Les défis actuels du multilatéralisme sont le thème de l’édition 2019 du Forum international de Dakar qui se tiendra les 18 et 19 novembre dans la capitale sénégalaise. Le président mauritanien Mohamed Ould Ghazouani est l’invité d’honneur du Forum cette année. Le Premier ministre français Edouard Philippe est également attendu pour cet événement.

De notre envoyé spécial,

Dakar sera le haut lieu de paix et sécurité en Afrique, les 18 et 19 novembre. Rassemblés dans la capitale sénégalaise, tout ce que le continent compte de spécialistes et experts sur les questions sécuritaires débattront deux jours durant des stratégies mises en oeuvre par les Etats africains pour faire face aux attaques terroristes.

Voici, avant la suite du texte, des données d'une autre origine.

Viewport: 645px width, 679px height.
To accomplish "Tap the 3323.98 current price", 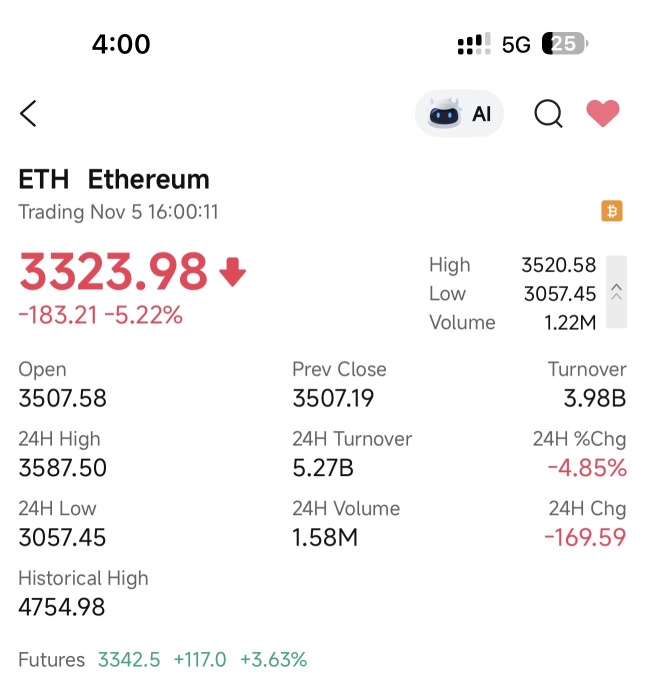I will 113,272.
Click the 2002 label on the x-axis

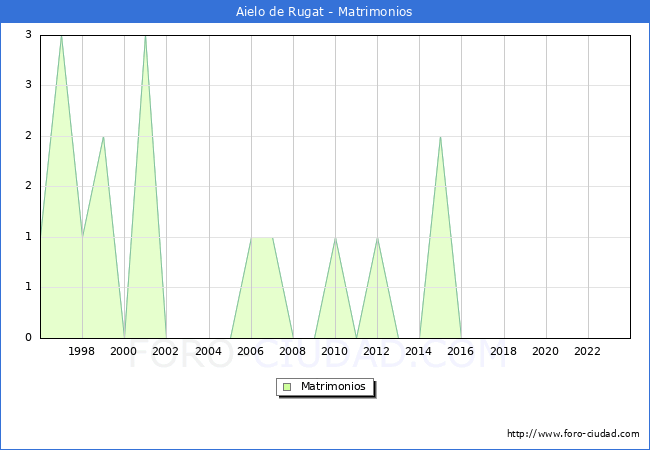(166, 351)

Celles-ci se sont intensifiées au cours des dernières années, plus particulièrement dans les pays sahéliens.

C’est dans ce contexte de nouvelle flambée et d’hybridation de violences terroristes que s’ouvre la nouvelle édition du Forum de Dakar. « Compte tenu de la dégradation de l’environnement sécuritaire dans le Sahel, il ne faudrait pas s’étonner que cette région soit au cœur des débats cette année, tout comme le seront sans doute les questions que chacun se pose sur l’efficacité des dispositifs mis en place pour faire face à la violence  », déclare Hugo Sada, ancien journaliste et conseiller Afrique à la Compagnie européenne de l’intelligence stratégique (CEIS) qui est l’opérateur logistique du Forum international de Dakar.

Dakar, capitale de la pensée stratégique africaine

Ce forum, organisé par le ministère des Affaires étrangères du Sénégal, est une initiative franco-sénégalaise dont l’idée est née lors du Sommet de l’Elysée en 2013, dans la foulée de l’opération Serval, intervention militaire française au Mali qui s’est déroulée en janvier de la même année. « L’objectif des initiateurs était de mettre en place de manière régulière une grande réunion, avec pour thème la défense et la sécurité en Afrique, à l’instar du Shangri-La Dialogue en Asie ou la réunion d’Abou Dhabi pour les pays musulmans », rappelle Hugo Sada.

« A l’Elysée, c’est Macky Sall qui a relevé le défi, soucieux de créer à Dakar un forum permettant d’approfondir l’analyse et la réflexion sur l’évolution stratégique du continent, les nouvelles menaces, les grands enjeux sécuritaires et les nouvelles perspectives de coopération internationale, notamment face au terrorisme et l’extrémisme violents, la criminalité transnationale et l’insécurité maritime », ajoute pour sa part Amadou Ba, le ministre sénégalais des Affaires étrangères.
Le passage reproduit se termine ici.